老清以為此章中的“知止”並不是“不可過分,要適可而止”之義,應是群體中的成員都“知道應該遵守體制的制約”之義。
老子在他身處的“君臣父子”那個尊卑體制下,提出“無為之治”絕非停步止於當時的體制制約,而是知道制約的存在,並使其進一步符合“道”。

至於將“譬”“猶”兩分句當作排比句,首先是因為都是以比喻字義冠首,其次是為這兩個比喻找個主體,而這個比喻的主體,老清以為就是“知止可以不殆”。
天下萬物的成長,有“道”的規律制約,知道這個制約,做事就會減少危險;水流向江海,是有“川谷”的環境制約,知道這個制約,同樣可以減少危險的出現。
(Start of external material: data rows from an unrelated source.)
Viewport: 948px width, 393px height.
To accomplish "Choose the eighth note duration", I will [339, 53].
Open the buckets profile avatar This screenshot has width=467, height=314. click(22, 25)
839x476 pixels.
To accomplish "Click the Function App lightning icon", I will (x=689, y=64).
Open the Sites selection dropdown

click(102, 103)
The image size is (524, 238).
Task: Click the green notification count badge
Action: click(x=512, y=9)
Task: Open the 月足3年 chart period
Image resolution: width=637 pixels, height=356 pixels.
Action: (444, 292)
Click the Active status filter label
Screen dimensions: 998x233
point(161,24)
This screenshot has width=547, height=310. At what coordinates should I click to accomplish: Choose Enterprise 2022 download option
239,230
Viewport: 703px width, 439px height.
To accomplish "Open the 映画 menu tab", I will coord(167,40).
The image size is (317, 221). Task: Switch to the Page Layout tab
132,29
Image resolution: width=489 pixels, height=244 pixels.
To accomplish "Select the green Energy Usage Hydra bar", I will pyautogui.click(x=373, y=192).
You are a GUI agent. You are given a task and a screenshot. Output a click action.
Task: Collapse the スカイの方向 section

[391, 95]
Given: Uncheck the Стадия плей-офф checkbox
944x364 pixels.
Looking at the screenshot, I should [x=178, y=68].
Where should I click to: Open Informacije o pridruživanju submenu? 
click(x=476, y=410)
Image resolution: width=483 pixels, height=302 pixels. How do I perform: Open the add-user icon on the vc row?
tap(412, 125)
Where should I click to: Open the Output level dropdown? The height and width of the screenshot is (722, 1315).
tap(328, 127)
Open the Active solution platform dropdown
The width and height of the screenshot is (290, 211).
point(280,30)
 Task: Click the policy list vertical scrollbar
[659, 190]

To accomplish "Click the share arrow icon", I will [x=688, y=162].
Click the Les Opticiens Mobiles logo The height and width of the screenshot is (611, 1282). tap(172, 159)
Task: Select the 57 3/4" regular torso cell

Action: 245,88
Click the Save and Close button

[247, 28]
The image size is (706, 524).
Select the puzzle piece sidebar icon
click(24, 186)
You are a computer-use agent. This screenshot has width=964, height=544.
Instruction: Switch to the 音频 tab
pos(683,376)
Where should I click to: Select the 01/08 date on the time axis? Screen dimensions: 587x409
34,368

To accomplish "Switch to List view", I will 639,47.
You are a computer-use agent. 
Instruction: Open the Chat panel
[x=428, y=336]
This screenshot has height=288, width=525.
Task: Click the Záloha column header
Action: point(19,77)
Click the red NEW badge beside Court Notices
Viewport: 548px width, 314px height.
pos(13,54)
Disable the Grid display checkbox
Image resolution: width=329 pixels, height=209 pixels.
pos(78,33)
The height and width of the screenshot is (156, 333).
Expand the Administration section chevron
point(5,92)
選用比喻主體加兩個比喻排比分句的句讀,不僅僅是句法分析的需要,而且是解讀領悟全章的關鍵。
“道常無名”與“道之在天下”,“始制有名”與“川谷之於江海”,有沒有相關?可否領悟到些什麽?
老清的領悟是,“知止”以“知道制約的存在”之義解讀,那麼,這個“制約”在一般人來講,只是知道了體制的制約,對於習道者來說,還有“道”的制約。
以自我修養來說,明白自身所處體制的環境制約,只能是“知時務者”;同時明白“道”的規律制約,才是“得道多助”。

“有名”是一種人為,“無名”才是永恆。
“制”是人為,而且是少數上位者的人為。“始制”如此,“今制”亦如此。“仁政”如此,“苛政”亦如此。
“道”是永恆,“守樸”是習道者領悟的一步,“知止”亦是習道者領悟的一步。一步步去接近“永恆”。